More distractions: Manny’s best year ever, the absence of “clutch” in VORP, and more fun with numbers

August 7th, 2006 → 11:28 am @ // No Comments

Last night, the enigma known as Eric Van wrote that Manny Ramirez was having the second-best year of his career, as measured by VORP.

(A very quick primer: VORP stands for Value Over Replacement Player, and measures the number of runs a given player produces over a replacement-level backup at his position, with replacement level being more or less defined as a scrub you can promote from AAA for minimal value, or, to put it another way, someone slightly better than Kevin Millar, circa 2006.)

So far this year, Manny’s clocking in at a 55.1 VORP, tops among batters on the Red Sox* (and fifth in all of baseball).
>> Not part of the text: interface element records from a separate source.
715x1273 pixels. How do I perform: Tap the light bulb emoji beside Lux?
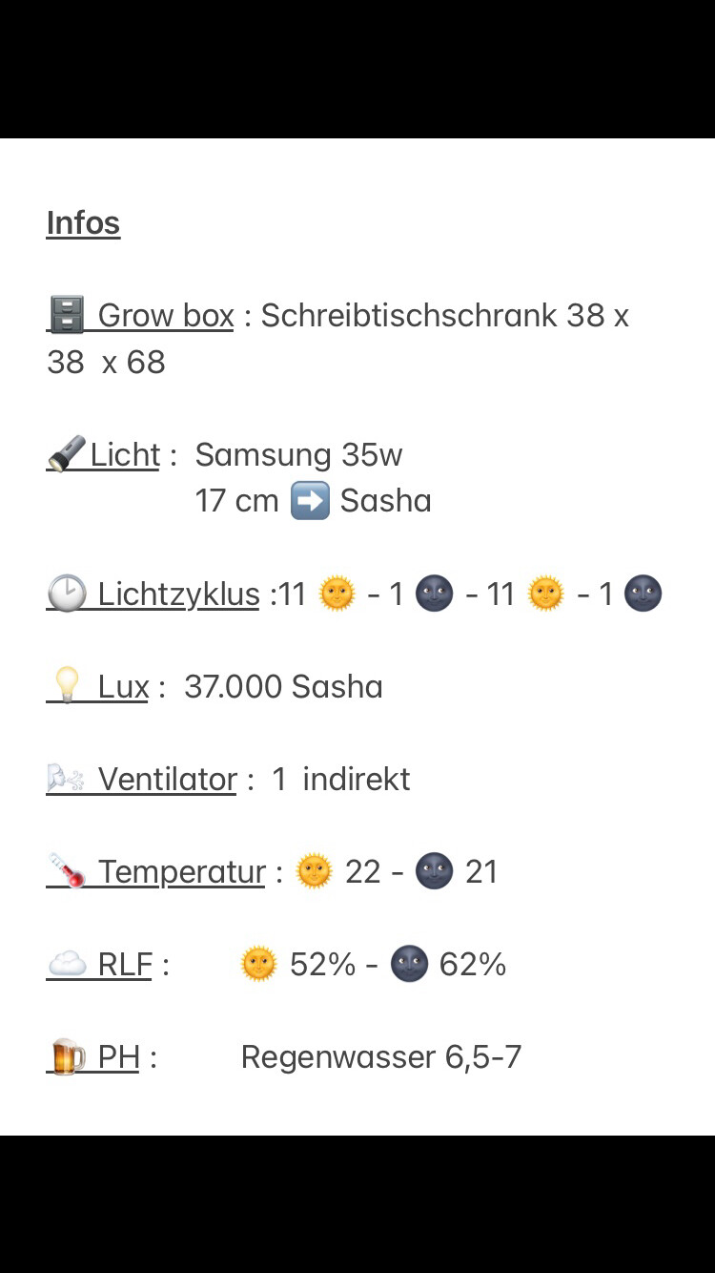point(67,686)
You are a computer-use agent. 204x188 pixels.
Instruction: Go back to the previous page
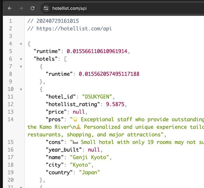(10, 8)
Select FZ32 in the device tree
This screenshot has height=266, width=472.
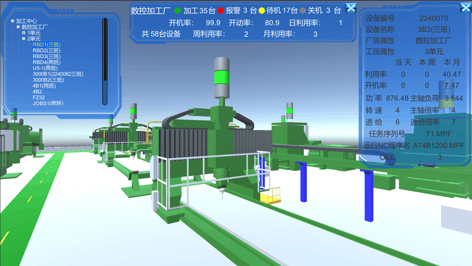click(38, 98)
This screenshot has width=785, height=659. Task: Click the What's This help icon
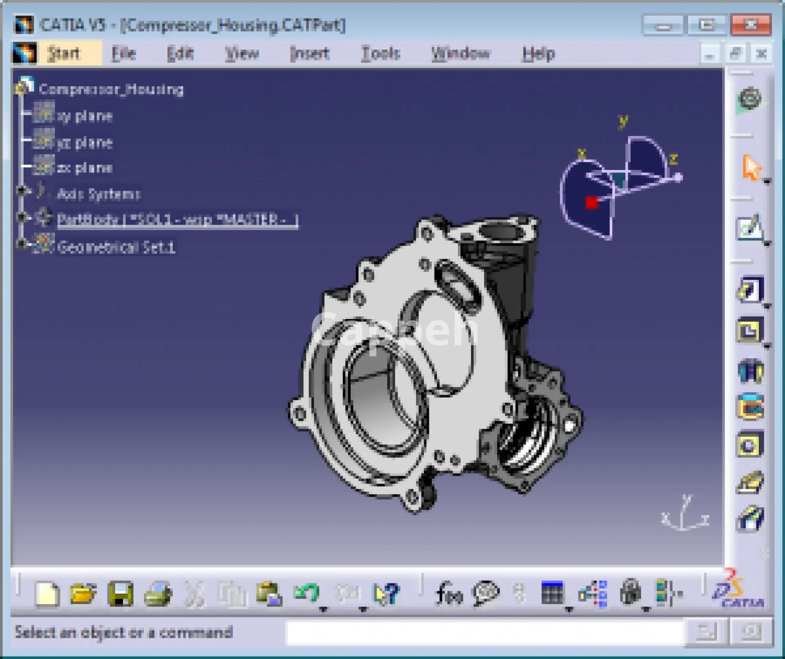coord(386,593)
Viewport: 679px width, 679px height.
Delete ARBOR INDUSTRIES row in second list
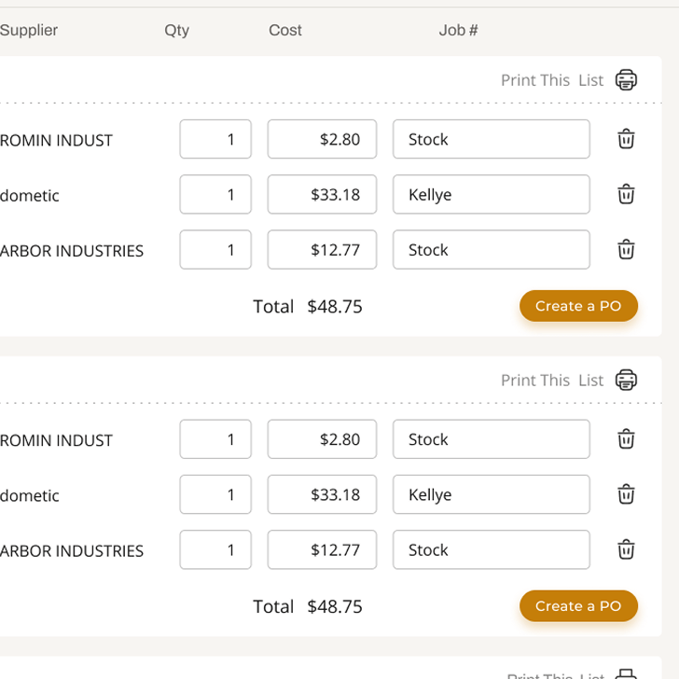[626, 550]
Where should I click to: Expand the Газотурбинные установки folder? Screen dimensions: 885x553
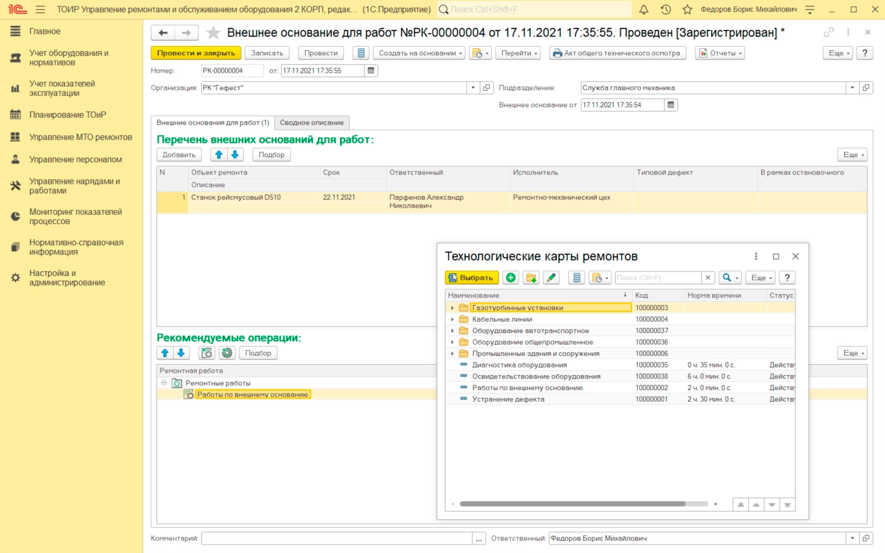pos(452,308)
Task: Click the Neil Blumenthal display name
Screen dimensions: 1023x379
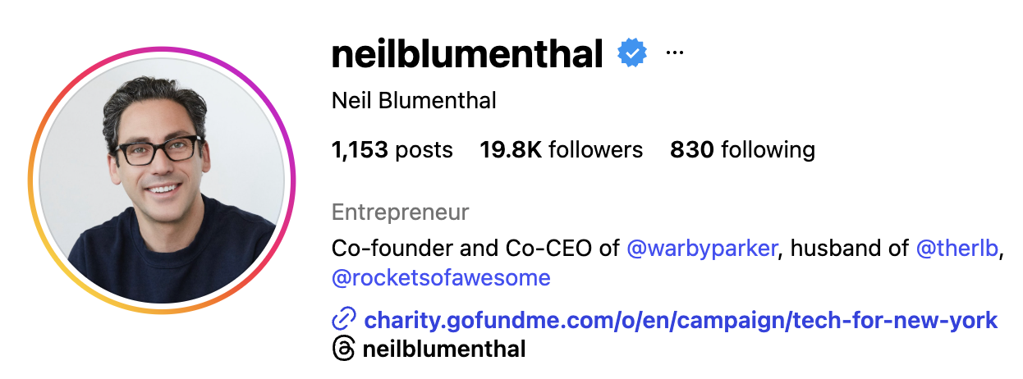Action: point(414,101)
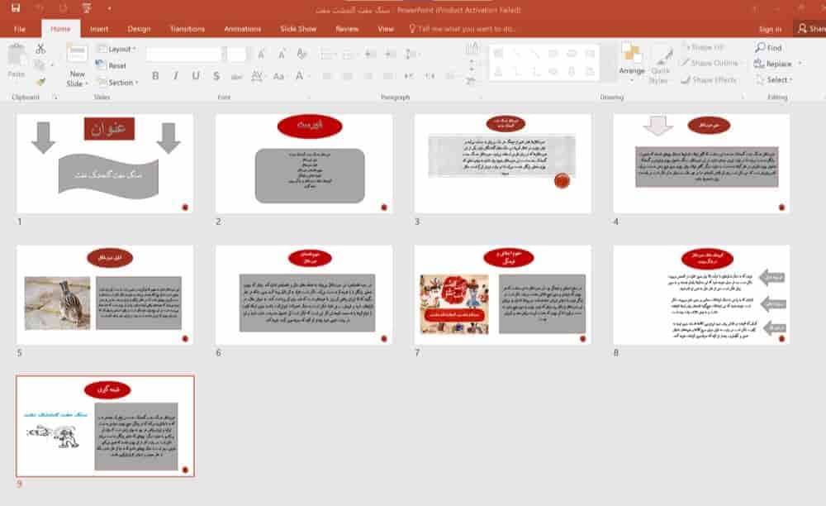826x506 pixels.
Task: Toggle Bold formatting button
Action: [155, 76]
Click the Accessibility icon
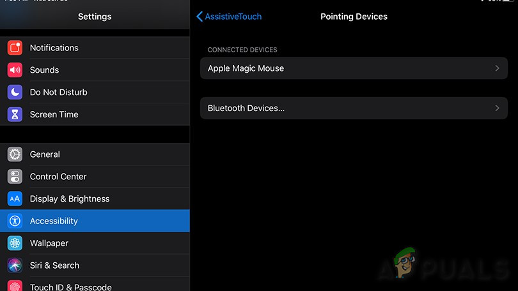The image size is (518, 291). coord(15,221)
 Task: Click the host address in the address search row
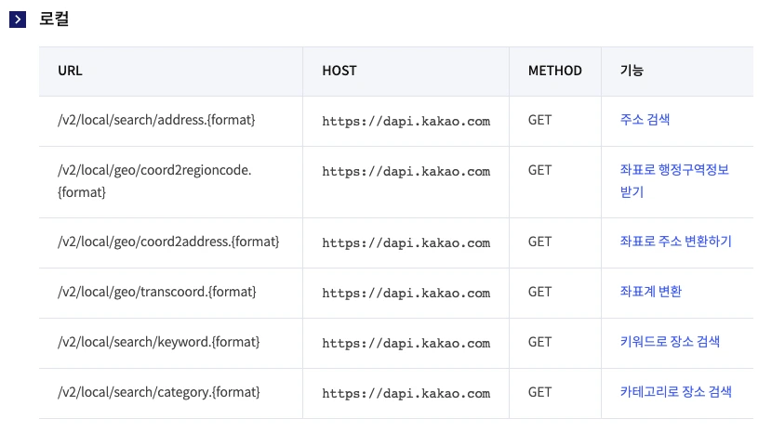tap(406, 121)
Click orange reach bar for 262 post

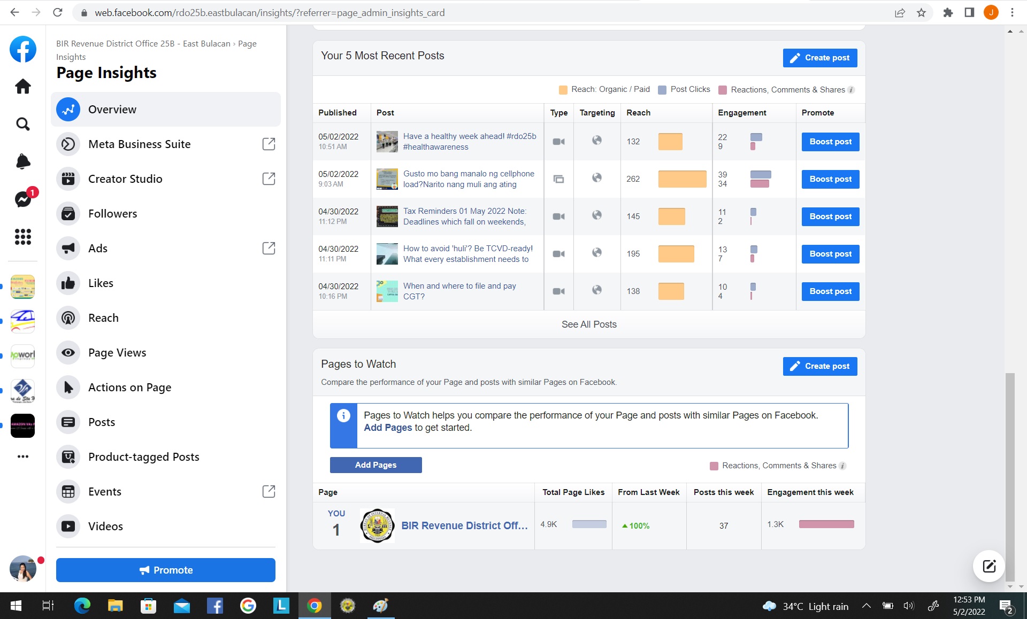click(682, 179)
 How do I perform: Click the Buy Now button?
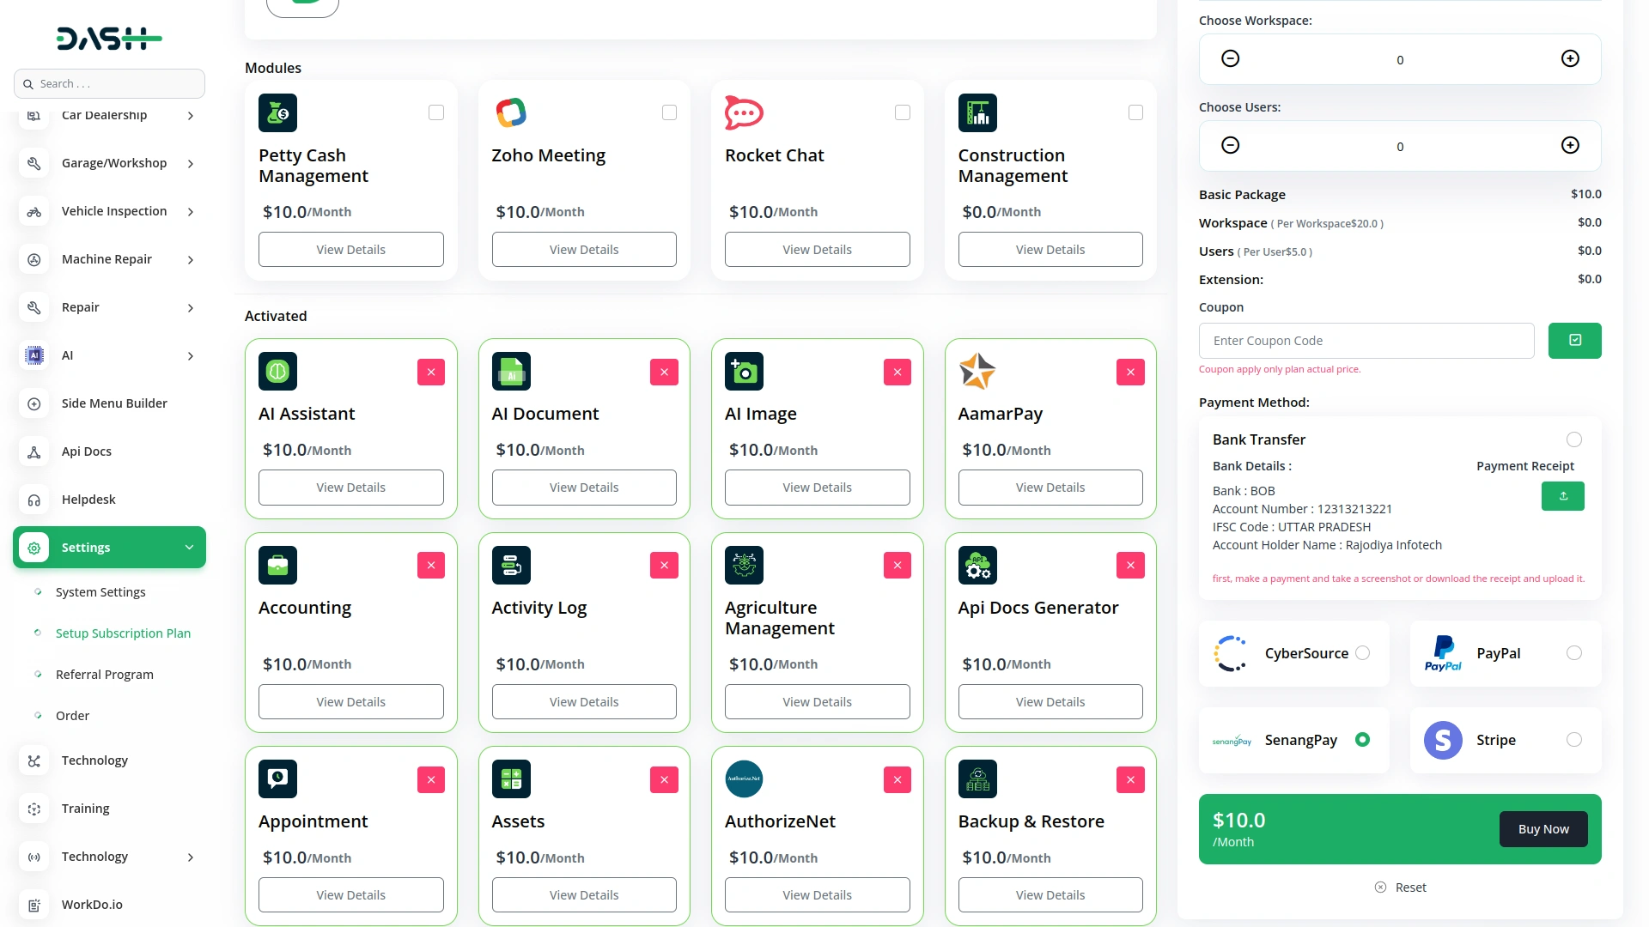(x=1543, y=828)
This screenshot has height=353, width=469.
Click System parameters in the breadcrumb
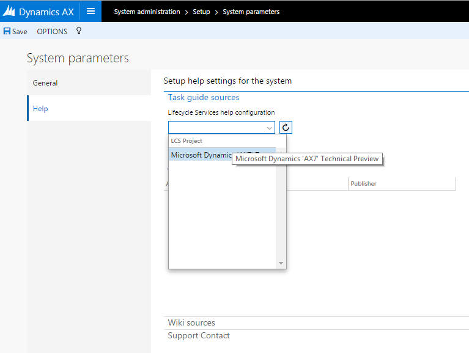pos(251,12)
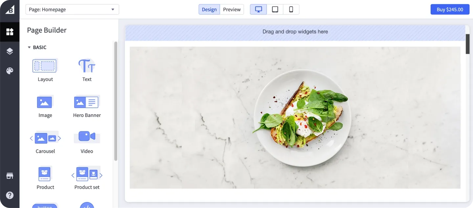Screen dimensions: 473x208
Task: Open the layers panel icon
Action: [x=10, y=51]
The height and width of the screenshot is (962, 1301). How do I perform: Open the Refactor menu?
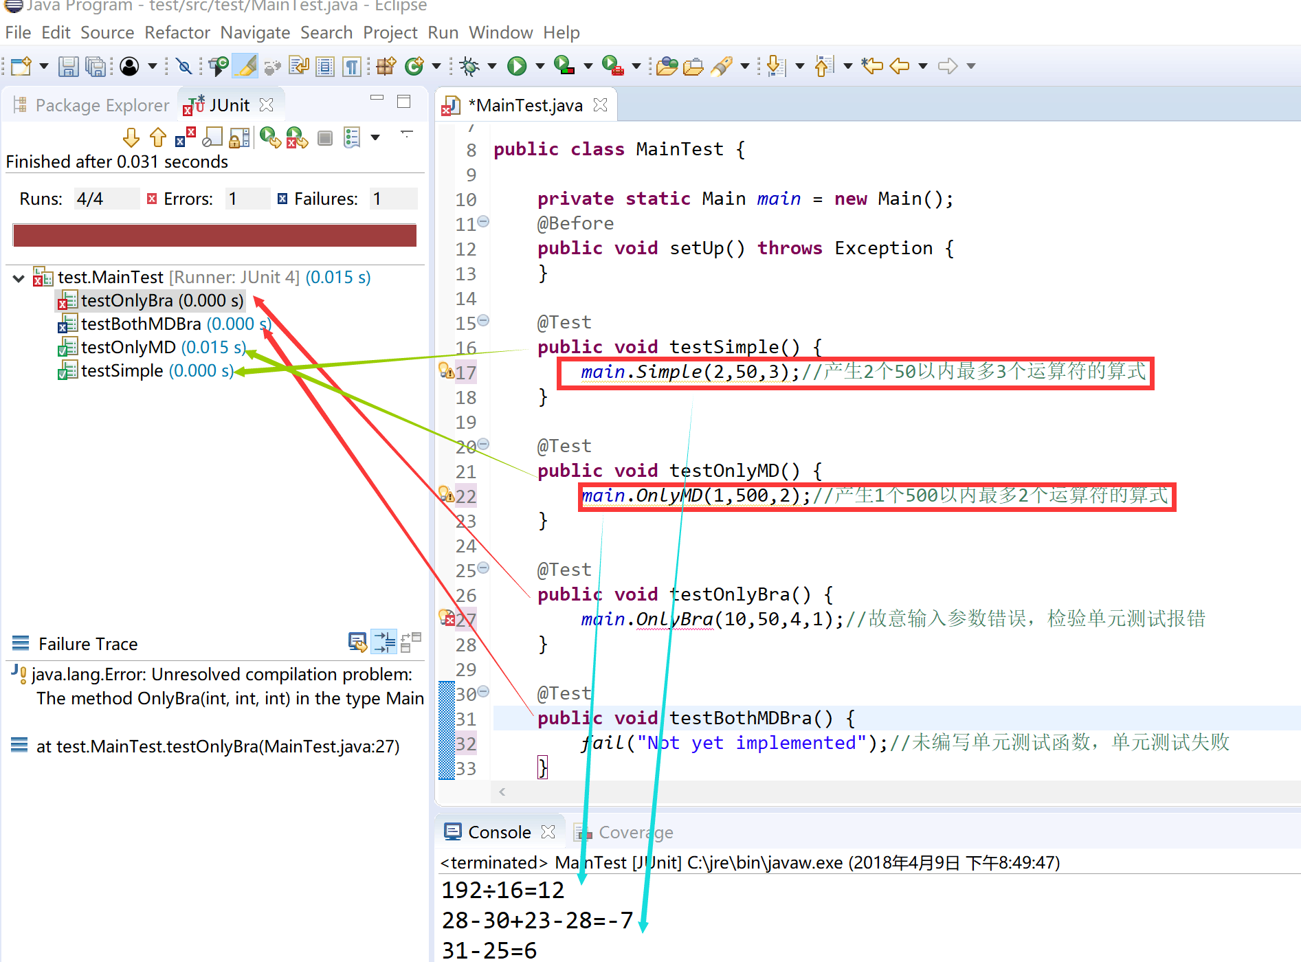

Since VORP measures both quantity as well as quality, this figure needs to be multiplied by 1.47 (the Sox have played 110 out of 162 games; 162/110=1.47) to get the projected VORP for the season, bringing Manny to 80.0 (and David Ortiz to 77.61). The only time Manny has had a better VORP score in his remarkably consistent career was in 2000, his last year with the Cleveland Indians, when he put up a VORP of 81.3, which means that Eric’s right when he says Manny’s having the second best year of his career. And it also means that it’s Manny, and not Ortiz, who should be the team MVP…never mind the league MVP. Right?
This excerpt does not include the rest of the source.